E continuou. Percebi que estava a falar para ela própria e quando falamos alto para nos ouvir-nos não devemos ser interrompidos. Não a interrompi.
“Sabe, aproveitei para tirar a manhã e vim a pé. Passei por ali, junto à praia do Algodio. Gosto da Ericeira quando o tempo arrefece e todos vão embora. Era isso que no fundo eu gostava, que fossem todos embora. Nem que fosse só por uns tempos. Talvez o tempo que fosse preciso para eu sentir qualquer coisa. Saudades ou alívio. Qualquer coisa que me fizesse perceber como é que estou bem. Em paz. Ocorreu-me que a minha vida seria melhor sem dependências. Sem vínculos. Olho para mim e vejo fios por todos os lados. Todos os movimentos estão condicionados pelos fios que teci e que deixei que me enredassem. Sinto-me enredada. E sinto-me mal por me sentir assim. Afinal é a minha teia”
Sorri. Ambas percebemos que ser mulher é nunca parar de sentir. E ambas percebemos que quando deixa de haver festa no nosso coração, a cabeça vem pôr a casa em ordem. Ou pelo menos tentar.
“Hoje em dia tornou-se comum pensar em nós primeiro. Eu ainda sou do tempo em que o sentido de responsabilidade calava os pequenos desejos que vêm e vão em determinadas alturas da nossa vida. Que o bem-estar do outros era importante. Eu ainda sou do tempo dos compromissos…”
A cabeça estava a fazer um bom trabalho. Ao lembrar-se de todos os motivos honrosos que a levavam a manter-se enredada, a infelicidade tornava-se mais tolerável.
Olhou para mim. De repente tinha sete anos e estava a pedir a um adulto que lhe ensinasse o que é bom e o que é mau. Quase a ouvi a dizer “ por favor diga que isto vai passar, que é normal ter dúvidas, que a vida é feita de altos e baixos ou qualquer outra daquelas frases feitas, que acalme este motim no meu peito. Diga-me que uma boa pessoa abdica de si pelos outros”.
“ Somos todos do tempo do medo.” - foi a resposta que consegui dar-lhe porque é a resposta em que acredito.
“ Por temermos tanto a perda acabamos por nos perder.

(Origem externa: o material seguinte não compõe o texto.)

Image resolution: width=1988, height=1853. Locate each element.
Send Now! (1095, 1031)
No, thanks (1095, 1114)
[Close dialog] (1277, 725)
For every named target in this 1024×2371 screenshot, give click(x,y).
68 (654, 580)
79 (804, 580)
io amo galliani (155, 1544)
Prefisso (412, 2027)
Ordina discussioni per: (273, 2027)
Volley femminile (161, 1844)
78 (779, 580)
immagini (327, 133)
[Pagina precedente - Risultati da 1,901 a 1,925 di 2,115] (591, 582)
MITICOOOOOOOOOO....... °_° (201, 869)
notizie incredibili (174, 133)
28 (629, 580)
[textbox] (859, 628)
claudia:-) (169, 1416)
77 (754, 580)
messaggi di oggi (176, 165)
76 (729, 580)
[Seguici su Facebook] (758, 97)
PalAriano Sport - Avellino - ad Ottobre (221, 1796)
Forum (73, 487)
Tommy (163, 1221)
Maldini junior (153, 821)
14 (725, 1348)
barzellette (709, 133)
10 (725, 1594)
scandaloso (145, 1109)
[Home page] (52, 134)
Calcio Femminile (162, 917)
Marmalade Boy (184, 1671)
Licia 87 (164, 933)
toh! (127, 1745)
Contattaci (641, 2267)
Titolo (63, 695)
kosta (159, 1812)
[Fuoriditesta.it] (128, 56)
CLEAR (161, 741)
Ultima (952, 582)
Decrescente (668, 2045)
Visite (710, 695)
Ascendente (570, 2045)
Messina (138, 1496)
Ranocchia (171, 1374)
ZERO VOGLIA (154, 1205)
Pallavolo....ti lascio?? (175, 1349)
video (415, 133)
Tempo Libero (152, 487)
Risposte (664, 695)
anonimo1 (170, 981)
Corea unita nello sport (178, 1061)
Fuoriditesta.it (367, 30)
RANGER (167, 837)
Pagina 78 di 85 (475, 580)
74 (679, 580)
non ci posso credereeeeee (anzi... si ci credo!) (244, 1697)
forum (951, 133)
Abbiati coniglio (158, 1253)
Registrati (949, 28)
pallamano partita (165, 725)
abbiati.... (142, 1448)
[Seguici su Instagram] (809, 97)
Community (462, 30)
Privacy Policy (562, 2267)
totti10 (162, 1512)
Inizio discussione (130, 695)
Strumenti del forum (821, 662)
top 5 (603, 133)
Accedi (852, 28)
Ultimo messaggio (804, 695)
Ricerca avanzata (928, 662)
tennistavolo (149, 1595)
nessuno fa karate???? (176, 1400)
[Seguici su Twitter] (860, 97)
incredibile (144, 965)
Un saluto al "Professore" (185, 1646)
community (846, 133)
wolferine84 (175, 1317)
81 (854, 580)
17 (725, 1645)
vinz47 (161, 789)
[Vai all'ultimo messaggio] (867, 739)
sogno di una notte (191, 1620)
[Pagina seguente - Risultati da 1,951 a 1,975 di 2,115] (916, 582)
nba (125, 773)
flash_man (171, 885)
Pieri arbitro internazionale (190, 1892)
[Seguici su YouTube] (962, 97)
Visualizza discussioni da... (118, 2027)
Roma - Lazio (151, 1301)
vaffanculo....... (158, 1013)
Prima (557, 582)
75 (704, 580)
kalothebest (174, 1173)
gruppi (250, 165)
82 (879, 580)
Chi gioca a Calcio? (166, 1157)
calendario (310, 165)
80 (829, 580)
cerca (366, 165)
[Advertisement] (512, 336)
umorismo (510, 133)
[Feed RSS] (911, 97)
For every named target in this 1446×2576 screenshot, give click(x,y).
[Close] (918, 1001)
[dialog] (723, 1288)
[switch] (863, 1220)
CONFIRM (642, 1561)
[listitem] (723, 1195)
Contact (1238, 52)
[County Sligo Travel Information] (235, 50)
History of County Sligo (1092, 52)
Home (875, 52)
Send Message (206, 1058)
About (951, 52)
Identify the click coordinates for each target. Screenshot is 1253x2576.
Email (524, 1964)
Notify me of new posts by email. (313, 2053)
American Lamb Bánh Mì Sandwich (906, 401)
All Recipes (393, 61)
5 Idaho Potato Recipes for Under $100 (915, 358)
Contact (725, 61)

E muitas vezes afastamos-nos tanto, tanto, tanto de nós que nunca mais conseguimos voltar.
Não tenho nenhuma fórmula secreta infalível para fazer sempre as escolhas certas e o que posso partilhar consigo é que todas as suas decisões sejam reflexo da sua mais profunda verdade. Seja honesta consigo e nada poderá ser perdido. Nem nada deverá ser temido…
E se tiver de esperar que as nuvens se afastem para ver melhor o horizonte, espere. E se tiver de pedir a todos que vão embora para se sentir, para se perceber, peça. Por si e por eles.
Onde há amor há compreensão. Sempre…”
E foi assim que começou o meu dia de trabalho. Esta semana vai longa!